> On May 30, 2017, at 06:41 , William Herrin <[email protected]> wrote:
>
> On Tue, May 30, 2017 at 9:12 AM, Roberts, Orin <[email protected]
> <mailto:[email protected]>> wrote:
> Hello all,
>
> I am avidly following this discussion and based on my daily observances
> (daily swips /subnets ), I would say Andy is closest to being practical.
>
> Leave the IPv4 /29 requirements alone, THIS LIMIT IS ALREADY BEING PUSHED AT
> DAILY BY NON-RESIDENTIAL USERS and only the vague ARIN policy prevents total
> chaos.
>
> With regards to IPv6, I would recommend ANY USER/ENTITY/ORG that requests a
> /56 OR LARGER NETWORK assignment be swiped.
>
> That would still leave /60 to /64 assignments as minimum assignment or for
> dynamic usage for either residential or other usage.
>
> Howdy,
>
> I don't like putting the SWIP requirement at /56 or larger because I think
> that would encourage ISPs to assign /60s instead of /56s. The IPv6 experts
> I've read seem to have a pretty strong consensus that the minimum assignment
> to an end user should be either /48 or /56. Setting ARIN policy that
> encourages assignments smaller than -both- of these numbers would be a bad
> idea IMHO.
This is one of those rare occasions when I absolutely agree with Bill. If we’re
going to do this, I would support a requirement as follows:
1. For customers fitting the definition in NRPM 2.13, /47 or
shorter.
2. For customers not fitting the definition in NRPM 2.13 /63 or
shorter.
> Again I remind everyone that a /64 assignment to an end user, even for
> dynamic or residential use, is absolutely positively 100% wrong. Doing so
> prevents the end user from configuring their local lans as IPv6 is designed.

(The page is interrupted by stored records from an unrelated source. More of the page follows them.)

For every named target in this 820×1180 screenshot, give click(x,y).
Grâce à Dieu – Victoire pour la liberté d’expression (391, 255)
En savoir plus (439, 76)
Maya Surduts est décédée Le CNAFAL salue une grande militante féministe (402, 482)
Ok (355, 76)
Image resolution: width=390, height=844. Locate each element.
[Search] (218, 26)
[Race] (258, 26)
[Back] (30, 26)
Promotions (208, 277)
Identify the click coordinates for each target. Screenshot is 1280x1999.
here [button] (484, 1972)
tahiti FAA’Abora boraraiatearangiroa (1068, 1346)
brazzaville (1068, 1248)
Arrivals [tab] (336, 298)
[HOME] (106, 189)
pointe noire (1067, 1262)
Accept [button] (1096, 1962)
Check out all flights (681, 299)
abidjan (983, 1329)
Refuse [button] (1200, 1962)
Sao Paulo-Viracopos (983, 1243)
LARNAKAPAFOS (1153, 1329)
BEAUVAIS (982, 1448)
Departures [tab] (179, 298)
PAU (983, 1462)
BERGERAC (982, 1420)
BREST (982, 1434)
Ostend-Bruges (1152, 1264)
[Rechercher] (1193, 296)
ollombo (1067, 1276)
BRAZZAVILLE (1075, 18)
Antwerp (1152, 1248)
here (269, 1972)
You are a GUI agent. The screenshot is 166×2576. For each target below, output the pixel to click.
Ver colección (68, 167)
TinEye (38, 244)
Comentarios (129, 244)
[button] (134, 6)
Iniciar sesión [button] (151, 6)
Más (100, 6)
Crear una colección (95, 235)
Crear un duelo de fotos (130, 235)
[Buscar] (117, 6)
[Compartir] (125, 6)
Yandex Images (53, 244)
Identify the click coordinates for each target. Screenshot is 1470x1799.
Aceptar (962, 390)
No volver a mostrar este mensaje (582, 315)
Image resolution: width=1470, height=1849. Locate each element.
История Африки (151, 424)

> They need at least a /60 for that. If you are assigning /64's to end users,
> you are doing it wrong.
Yes… The only place I can imagine assigning /64s to customers as a legitimate
practice is for single-LAN datacenter installations where the customer has no
router.
If the customer might have a router, a /48 is the best and safest default
choice and shorter should be possible with reasonable justification.